Accordo sì, accordo ancora no, per dei dettagli. Esclusa una crudele e planetaria presa in giro, per non troppo dispiacere a Trump, gli uni e gli altri decidono per un compromesso, resta da chiedersi se poi sarà effettivamente messo in pratica e rispettato.
Netanyahu, è chiaro, non vuole assolutamente impegnarsi, come chiedono i palestinesi, a mettere fine alla guerra. Il premier israeliano deve fare i conti con le pressioni dell’estrema destra messianica e quelle legate ai suoi procedimenti giudiziari che potrebbero portare a condanne per corruzione e altro. Hamas vuole almeno un successo per giustificare l’enormità di morti e di feriti (di cui non si ha una cifra precisa), e la devastazione a Gaza compiuta da Israele dopo l’attacco alle comunità israeliane il 7 ottobre 2023. Per ora, i negoziati in corso sotto la pressione americana sembrano aver convinto gli uni e gli altri a trovare il modo per consentire a Trump di sbandierare un successo il giorno in cui giurerà fedeltà alla Costituzione americana.
I punti non risolti non sono di poca importanza. Hamas vuole che l’accordo segnali la fine della guerra, delle azioni militari e civili contro i palestinesi di Gaza. Ci sono anche alcune questioni riguardo il numero e i nomi dei prigionieri palestinesi che saranno rilasciati.
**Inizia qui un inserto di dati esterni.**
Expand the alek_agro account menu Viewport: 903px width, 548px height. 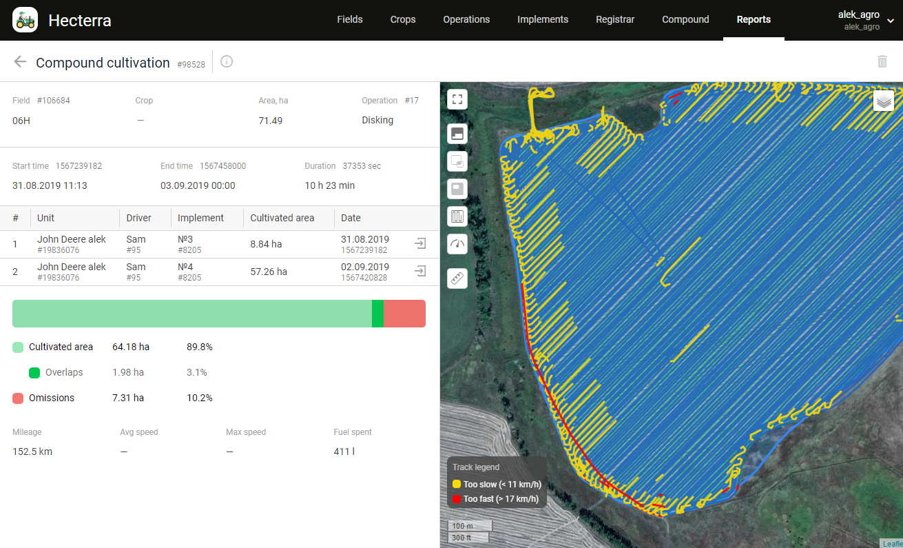pos(891,20)
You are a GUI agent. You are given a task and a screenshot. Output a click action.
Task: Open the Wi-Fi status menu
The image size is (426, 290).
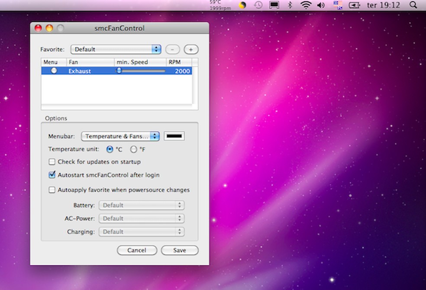pyautogui.click(x=306, y=5)
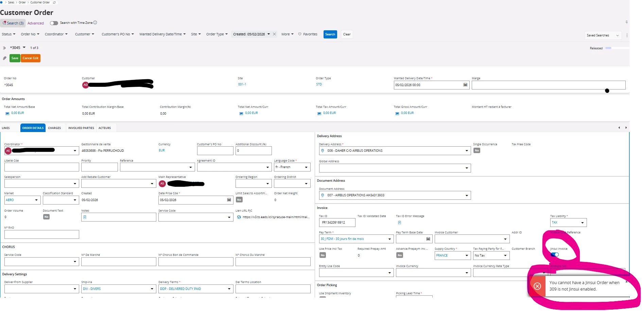The height and width of the screenshot is (311, 642).
Task: Open the Date Prise Cde calendar icon
Action: click(x=229, y=200)
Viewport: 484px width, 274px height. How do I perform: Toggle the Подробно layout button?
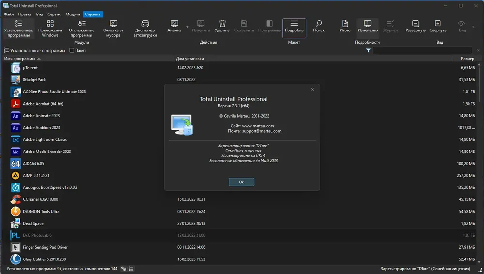294,28
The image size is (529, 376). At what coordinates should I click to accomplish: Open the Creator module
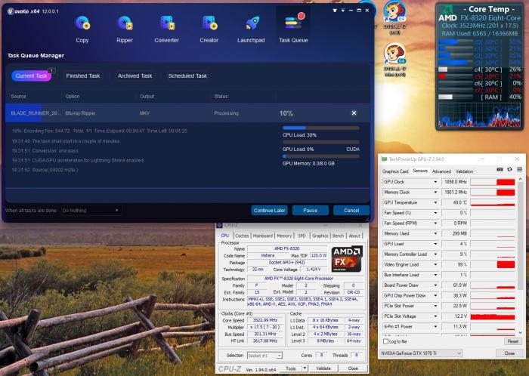click(209, 24)
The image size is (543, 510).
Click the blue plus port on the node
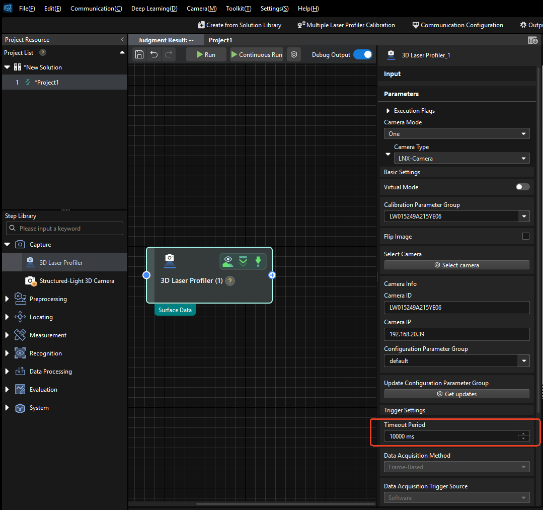coord(272,275)
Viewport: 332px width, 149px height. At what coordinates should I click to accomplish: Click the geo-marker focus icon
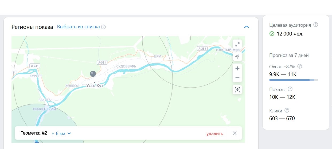237,89
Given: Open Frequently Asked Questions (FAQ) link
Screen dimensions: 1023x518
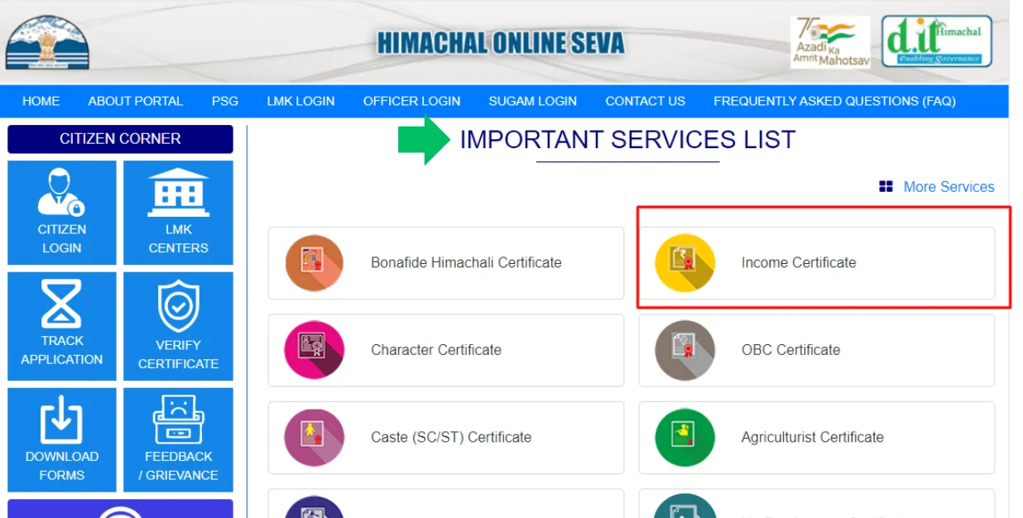Looking at the screenshot, I should coord(834,101).
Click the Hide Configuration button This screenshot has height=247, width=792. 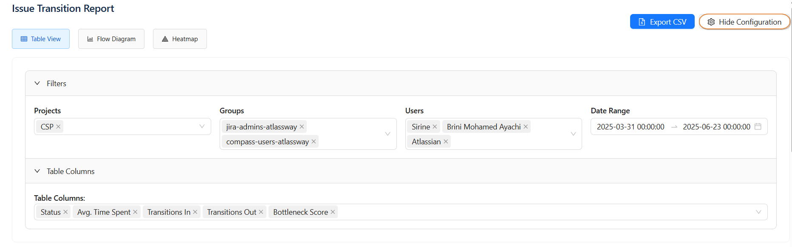tap(744, 22)
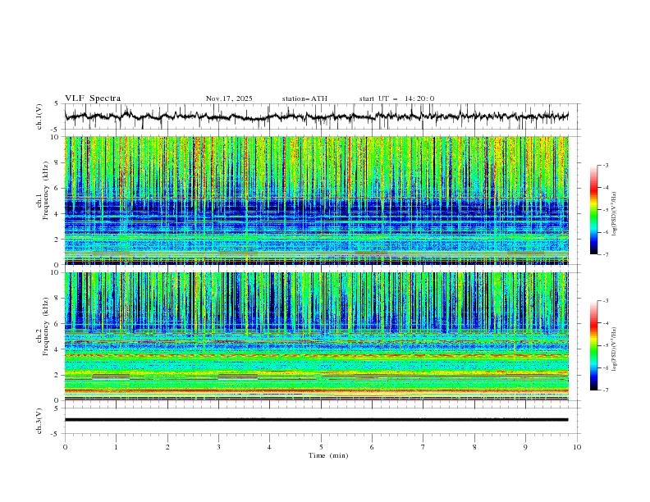This screenshot has width=650, height=502.
Task: Click the VLF Spectra title text
Action: tap(93, 98)
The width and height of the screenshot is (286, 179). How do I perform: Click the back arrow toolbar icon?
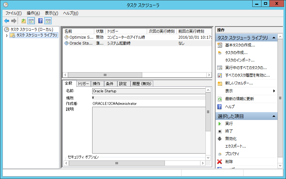pos(7,21)

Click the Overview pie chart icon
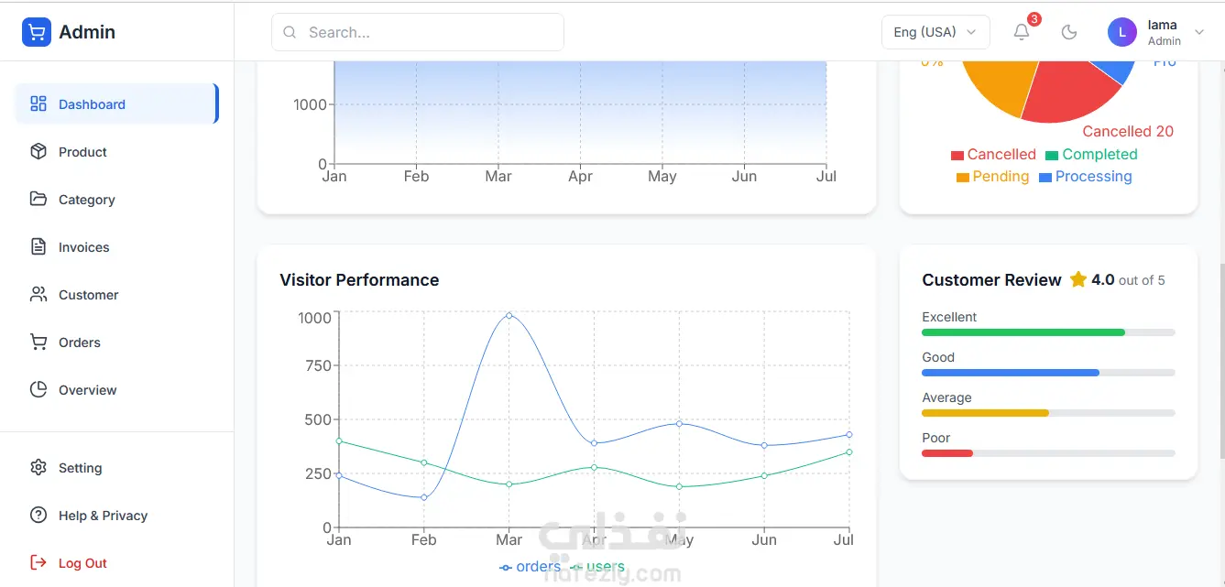click(38, 390)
E anche se si dovesse effettivamente firmare un accordo-compromesso, potrebbe essere sufficiente un piccolo incidente per bloccare tutto. Le forze armate israeliane continuano a attaccare nel Libano meridionale anche se Tel Aviv si era impegnato, anche con Washington, a sospendere le incursioni.
Oltre alla questione prettamente militare, preoccupa il futuro di Gaza. La leadership israeliana continua a mandare segnali contrastanti. E l’ala più fanatica del governo, legata al movimento dei coloni, mentre minaccia di far cadere il governo se non saranno accolte le loro richieste di colonizzare la striscia di Gaza (o parte di essa) si sta muovendo per sfruttare i loro alleati nella nuova amministrazione americana e quanto meno accelerare il processo di colonizzazione della Cisgiordania. E l’annessione a Israele (ormai dato per scontato negli ambienti governativi a Gerusalemme) del vasto territorio occupato.
Una delegazione ufficiale di leader dei coloni parteciperà all’inaugurazione di Donald Trump, e parteciperà al lancio di un nuovo caucus repubblicano – gli “Amici della Giudea e della Samaria” al Congresso. Hanno già individuato un alleato nel nuovo ambasciatore americano Mike Huckabee. Da quando l’attuale governo Netanyahu è entrato in carica, è stato portato avanti un numero record di unità abitative ebraiche in tutta la Cisgiordania. Nel 2023, 12.349 unità abitative, un livello record. Nel 2024 sono state approvate 9.884 unità abitative.
L’aumento significato delle approvazioni rispetto al passato – è il risultato di cambiamenti politici fondamentali. In precedenza, i piani di costruzione degli insediamenti richiedevano l’approvazione preventiva del Ministro della Difesa. Il 2025 che si apre ancora con Netanyahu e con la benedizione di Trump di ritorno, potrebbe vedere un numero record di unità abitative nella Cisgiordania occupata, con una media di circa 1.800 nuove unità al mese.